José Renato Nalini, secretário da Educação do Estado

Estamos em plena era digital. A informatização conquistou todos os espaços, há vantagens evidentes. A obtenção de dados é instantânea. Consegue-se transferir dinheiro, fazer pagamentos, agendar consultas, fazer compras, controlar o trânsito. E muita novidade virá logo, com as roupas “virtuais” já testadas.

E a educação? Ela ganha com esses avanços tecnológicos?

Na verdade, o conhecimento está disponível e hoje é comum que o professor seja questionado enquanto fala algo que o aluno conferiu no Google. Há também o excesso de informações, essa inflação que atordoa e que pode fazer com que a pouca atenção do alunado seja dispersa pelas infinitas requisições do whatsApp, face, twitter e tantos outros aplicativos.

Outra questão que precisa ocupar a mente dos pedagogos é a do uso dos jogos, os “games” que começaram tão singelos e hoje são sofisticados e viciam crianças de todas as idades… Há muito adulto dependente dos últimos lançamentos. Presenciei essa verdadeira onda de escravos dos games e vi o quão intenso é o vínculo para quem se entrega à prática.

Os americanos já concluíram que os games não prejudicam a visão.

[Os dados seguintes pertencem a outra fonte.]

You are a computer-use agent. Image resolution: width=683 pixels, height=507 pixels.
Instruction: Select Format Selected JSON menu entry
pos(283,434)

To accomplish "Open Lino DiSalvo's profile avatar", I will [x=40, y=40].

Ao contrário, há um aumento da acuidade visual entre os jovens jogadores. Alguns dos benefícios constatados pelos cientistas mostram que o jogo “call of duty”, com cenas de batalhas da Segunda Guerra Mundial, tinham facilidade maior em responder questões sobre história. O “unreal tournament”, jogo violento, evidenciou melhor acuidade visual assim como a percepção de contraste. O “civilization”, jogo de estratégia auxiliou o alunado a ter um desempenho satisfatório em temas como economia, geopolítica e desenvolvimento das nações. Por sua vez, o “Betty’s Brain” ensinou os estudantes a compreender como raciocinar mediante utilização de princípios do método científico. Há um game conhecido por “Critter Corral” o qual, com a introdução de problemas aritméticos, estimulou a aptidão matemática de crianças entre 3 a 4 anos. Até para afastar risco de ambliopia, problema ocular que afeta a sensação de profundidade, utilizou-se do game “Medal of honor – pacific assault”.

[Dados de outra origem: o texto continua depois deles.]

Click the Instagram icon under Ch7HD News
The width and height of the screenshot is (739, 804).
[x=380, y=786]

Os jogos não são inúteis para a educação.

Mas, também não podem substituir a transmissão de conteúdo. Se eles puderem atrair o aluno para a sala de aula e fazê-lo interessar pelas disciplinas obrigatórias, terá feito muito. Enfim, é um instrumento a ser utilizado com cautela e prudência, de acordo com a avaliação do projeto pedagógico e da disposição do mestre, que é, na verdade, quem sabe o que é melhor para o seu alunado.